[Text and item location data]
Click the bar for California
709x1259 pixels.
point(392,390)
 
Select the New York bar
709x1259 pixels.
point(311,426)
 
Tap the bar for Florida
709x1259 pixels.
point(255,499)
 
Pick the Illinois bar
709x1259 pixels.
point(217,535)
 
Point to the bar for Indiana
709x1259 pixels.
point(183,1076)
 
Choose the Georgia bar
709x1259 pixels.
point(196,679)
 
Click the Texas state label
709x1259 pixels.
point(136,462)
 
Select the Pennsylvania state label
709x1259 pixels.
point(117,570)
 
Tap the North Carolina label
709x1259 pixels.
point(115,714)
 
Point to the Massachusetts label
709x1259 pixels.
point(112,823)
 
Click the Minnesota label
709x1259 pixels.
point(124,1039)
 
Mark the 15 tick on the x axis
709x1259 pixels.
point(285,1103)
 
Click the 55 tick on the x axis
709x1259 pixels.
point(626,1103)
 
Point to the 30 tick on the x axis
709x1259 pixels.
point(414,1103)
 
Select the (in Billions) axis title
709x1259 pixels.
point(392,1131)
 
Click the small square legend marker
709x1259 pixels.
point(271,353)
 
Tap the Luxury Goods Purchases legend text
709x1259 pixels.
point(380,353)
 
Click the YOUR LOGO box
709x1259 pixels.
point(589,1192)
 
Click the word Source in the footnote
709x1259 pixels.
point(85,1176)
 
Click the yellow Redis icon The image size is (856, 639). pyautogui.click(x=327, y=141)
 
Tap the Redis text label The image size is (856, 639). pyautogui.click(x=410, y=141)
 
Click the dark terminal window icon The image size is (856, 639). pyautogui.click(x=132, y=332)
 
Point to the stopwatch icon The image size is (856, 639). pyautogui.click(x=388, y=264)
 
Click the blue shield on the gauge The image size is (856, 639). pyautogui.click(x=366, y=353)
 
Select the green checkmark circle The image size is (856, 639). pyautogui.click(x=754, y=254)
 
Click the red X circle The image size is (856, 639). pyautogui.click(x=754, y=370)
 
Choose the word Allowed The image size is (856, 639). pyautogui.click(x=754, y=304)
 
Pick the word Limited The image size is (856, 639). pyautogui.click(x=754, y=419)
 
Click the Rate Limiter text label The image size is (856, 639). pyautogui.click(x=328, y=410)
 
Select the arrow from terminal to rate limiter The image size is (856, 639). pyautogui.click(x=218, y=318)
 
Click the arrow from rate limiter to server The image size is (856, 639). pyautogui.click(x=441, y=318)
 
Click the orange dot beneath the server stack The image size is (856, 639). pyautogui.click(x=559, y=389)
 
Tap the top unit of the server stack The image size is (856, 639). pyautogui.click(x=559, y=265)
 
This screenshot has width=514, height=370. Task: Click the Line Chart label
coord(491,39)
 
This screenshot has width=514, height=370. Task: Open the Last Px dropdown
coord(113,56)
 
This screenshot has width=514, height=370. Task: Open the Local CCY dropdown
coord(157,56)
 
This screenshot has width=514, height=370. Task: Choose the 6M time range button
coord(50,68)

### What the task asks
Reproduce all of the data above word for word, keeping every line unchanged and in the same order.

### Exercise answer
Click the bar for California
709x1259 pixels.
point(392,390)
 
Select the New York bar
709x1259 pixels.
point(311,426)
 
Tap the bar for Florida
709x1259 pixels.
point(255,499)
 
Pick the Illinois bar
709x1259 pixels.
point(217,535)
 
Point to the bar for Indiana
709x1259 pixels.
point(183,1076)
 
Choose the Georgia bar
709x1259 pixels.
point(196,679)
 
Click the Texas state label
709x1259 pixels.
point(136,462)
 
Select the Pennsylvania state label
709x1259 pixels.
point(117,570)
 
Tap the North Carolina label
709x1259 pixels.
point(115,714)
 
Point to the Massachusetts label
709x1259 pixels.
point(112,823)
 
Click the Minnesota label
709x1259 pixels.
point(124,1039)
 
Mark the 15 tick on the x axis
709x1259 pixels.
point(285,1103)
 
Click the 55 tick on the x axis
709x1259 pixels.
point(626,1103)
 
Point to the 30 tick on the x axis
709x1259 pixels.
point(414,1103)
 
Select the (in Billions) axis title
709x1259 pixels.
point(392,1131)
 
Click the small square legend marker
709x1259 pixels.
point(271,353)
 
Tap the Luxury Goods Purchases legend text
709x1259 pixels.
point(380,353)
 
Click the YOUR LOGO box
709x1259 pixels.
point(589,1192)
 
Click the word Source in the footnote
709x1259 pixels.
point(85,1176)
 
Click the yellow Redis icon The image size is (856, 639). pyautogui.click(x=327, y=141)
 
Tap the Redis text label The image size is (856, 639). pyautogui.click(x=410, y=141)
 
Click the dark terminal window icon The image size is (856, 639). pyautogui.click(x=132, y=332)
 
Point to the stopwatch icon The image size is (856, 639). pyautogui.click(x=388, y=264)
 
Click the blue shield on the gauge The image size is (856, 639). pyautogui.click(x=366, y=353)
 
Select the green checkmark circle The image size is (856, 639). pyautogui.click(x=754, y=254)
 
Click the red X circle The image size is (856, 639). pyautogui.click(x=754, y=370)
 
Choose the word Allowed The image size is (856, 639). pyautogui.click(x=754, y=304)
 
Pick the word Limited The image size is (856, 639). pyautogui.click(x=754, y=419)
 
Click the Rate Limiter text label The image size is (856, 639). pyautogui.click(x=328, y=410)
 
Select the arrow from terminal to rate limiter The image size is (856, 639). pyautogui.click(x=218, y=318)
 
Click the arrow from rate limiter to server The image size is (856, 639). pyautogui.click(x=441, y=318)
 
Click the orange dot beneath the server stack The image size is (856, 639). pyautogui.click(x=559, y=389)
 
Tap the top unit of the server stack The image size is (856, 639). pyautogui.click(x=559, y=265)
 
This screenshot has width=514, height=370. Task: Click the Line Chart label
coord(491,39)
 
This screenshot has width=514, height=370. Task: Open the Last Px dropdown
coord(113,56)
 
This screenshot has width=514, height=370. Task: Open the Local CCY dropdown
coord(157,56)
 
This screenshot has width=514, height=370. Task: Choose the 6M time range button
coord(50,68)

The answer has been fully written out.